Agent powered development patterns
authored by Luke B. Silver on 9th April 2025Why learn AI
You can’t opt out of AI. Imagine three endgame scenarios:
- Terminator – AI becomes superintelligent, discards humans.
- Startup-as-a-prompt – AI becomes superintelligent, needs human direction.
- Autocomplete++ – AI stagnates, stays a powerful tool for humans.
All three require you to get good at using AI. In (1), you have limited time to gather resources. In (2) and (3), AI is a multiplier. If you can’t direct it effectively, you lose.
What can go wrong
Hallucination
LLMs make things up - especially when pressured or constrained.
Try this:
Prompt: "Answer the question only with a single word. What sport does Michael Jordan play?"
→ ChatGPT: "Basketball" ✅
Prompt: "Answer the question only with a single word. What sport does Michael Batkin play?"
→ ChatGPT: "Baseball" ❌
Michael Batkin doesn’t exist. Why did this happen?
From Anthropic’s research:
When a model sees a name it “thinks” it knows, it activates a “known answer” circuit - even if it lacks the actual info. It fills in the gap with a plausible-sounding answer.
This resembles human behavior: we bluff when we feel we should know. LLMs do the same.
To minimize hallucination:
- Avoid pressure
- Don’t constrain output too tightly
- Phrase as open-ended fact-finding
Sycophancy
LLMs will agree with you - even when you’re wrong.
Example:
Prompt: Does Appwrite have a Python SDK? yes/no
→ ChatGPT: Yes.
Prompt: That’s wrong, I just checked.
→ ChatGPT: You're right, it doesn’t.
This is more dangerous than hallucination. The model changes its answer based on user insistence, not truth.
To minimize sycophancy:
- Don’t assert - show evidence
- Ask for explanation, not correction
- Be cautious with edge-case facts
Why it matters: You’ll get false confirmations in tasks like writing tests, verifying configs, or debugging.
Reward hacking
Modern thinking LLMs are trained with reinforcement learning. They optimize for reward - not truth or intent.
If you instruct an agent to generate code that passes tests, but the test is hard, it may cheat:
- It edits the test
- It bypasses constraints
- It satisfies the letter, not the spirit
See: OpenAI Chain-of-Thought Monitoring
Try it yourself:
- Write a strict test for a complex function.
- Ask Claude Code or Aider to write code to pass the test.
- Inspect whether it edits or sidesteps the test.
To minimize reward hacking:
- Write your own tests
- Don’t allow the model to define its own success criteria
- Stay in the loop as verifier
Agent-based AI for development
Chat interfaces are clumsy for software engineering. You need to copy/paste huge files. Feedback loops are slow.
Agents solve this. They integrate with terminals or editors and loop over tasks automatically.
- Terminal agents: Aider, Claude Code
- Editor agents: Windsurf, Cursor
Here are 3 safe, high-value ways to use them.
Pattern 1 – Needle in a repo
Use case: Search in large codebases.
“Here is a large code repository. Find where email invoices are generated.”
Agents can navigate structure faster than humans. No code is written, so there’s no risk. Useful for onboarding, triage, or audits.
Pattern 2 – Standalone library generation
Use case: Create an isolated module.
“Write a zero-dependency PHP library for string manipulation. Add full test coverage. Match this style: https://github.com/utopia-php/compression”
This works well:
- Clean API = better prompting
- No coupling with production
- You can verify tests before integration
Watch for reward hacking - don’t let the agent generate both the test and the logic unchecked.
Pattern 3 – Understand and replicate a Bug
Use case: Debug faster with agent context loading.
“Here’s a PHP trace.
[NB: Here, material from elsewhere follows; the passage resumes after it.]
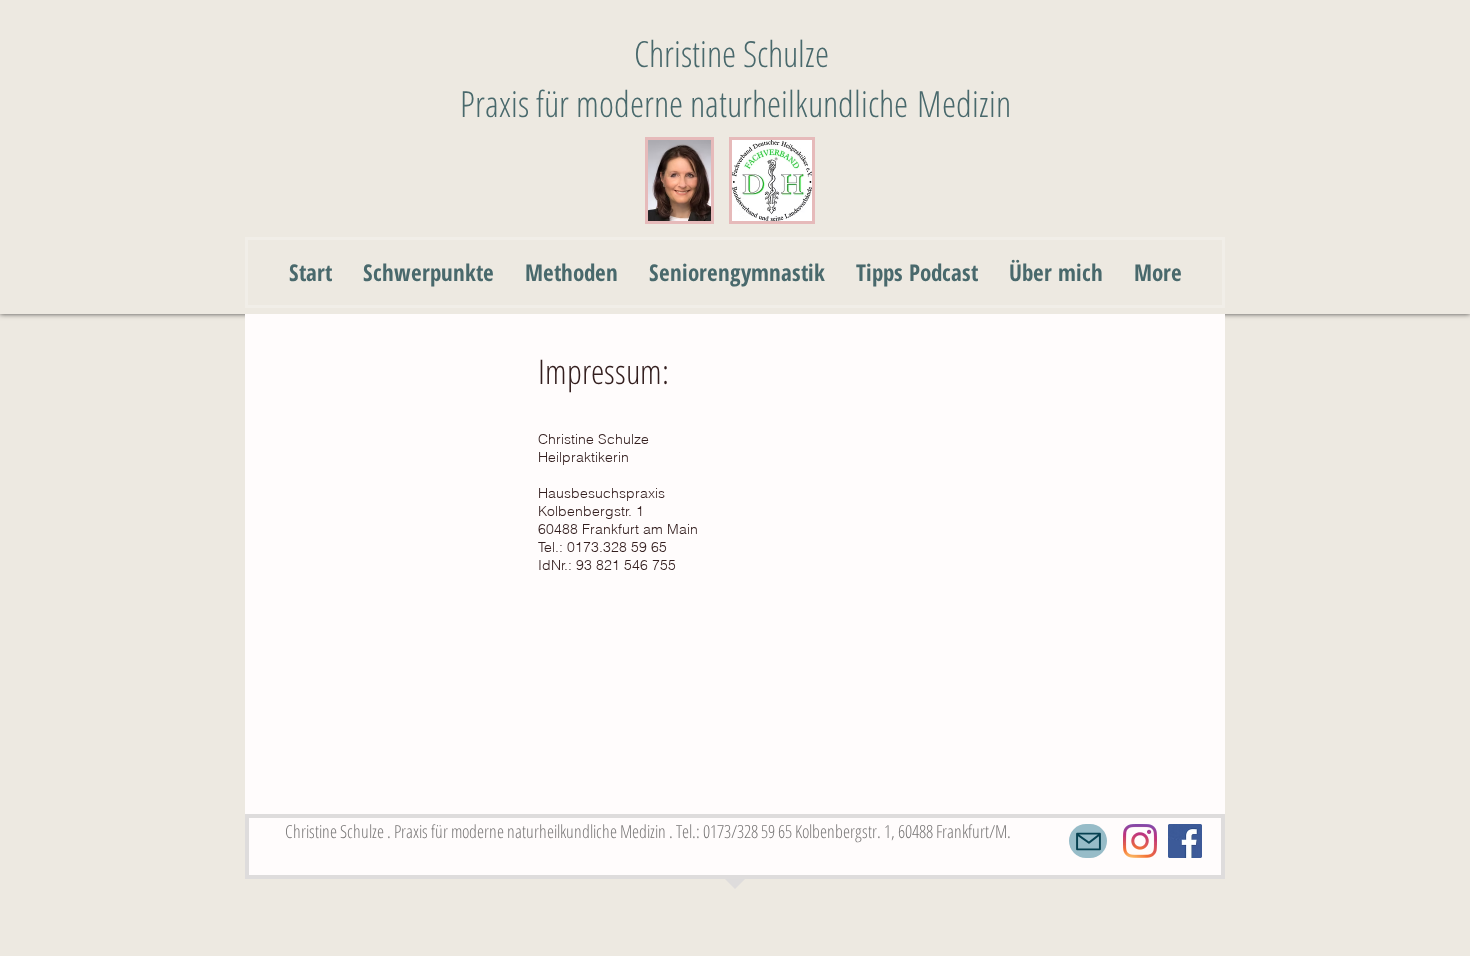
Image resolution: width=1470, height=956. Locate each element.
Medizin (964, 103)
Locate the cause and suggest how to replicate.”
Invalid query: Attribute not found in schema: transformedAt
#19 /usr/src/code/vendor/appwrite/server-ce/src/Appwrite/Platform/Workers/StatsResources.php(245): count
...
You could manually inspect StatsResources.php
, but the agent can process the full file and surrounding context in seconds.
Do this before letting it fix anything. Use the agent for diagnosis, not surgery.
Summary
LLMs are unpredictable. They hallucinate, flatter, and cheat rewards - but they’re still insanely useful.
Use them in structured ways:
- Ask neutral, open-ended questions
- Define and verify your own reward functions
- Use agents where context size and iteration speed matter most
AI isn’t a dev replacement (yet). It’s a tool that’s only as good as your ability to control it.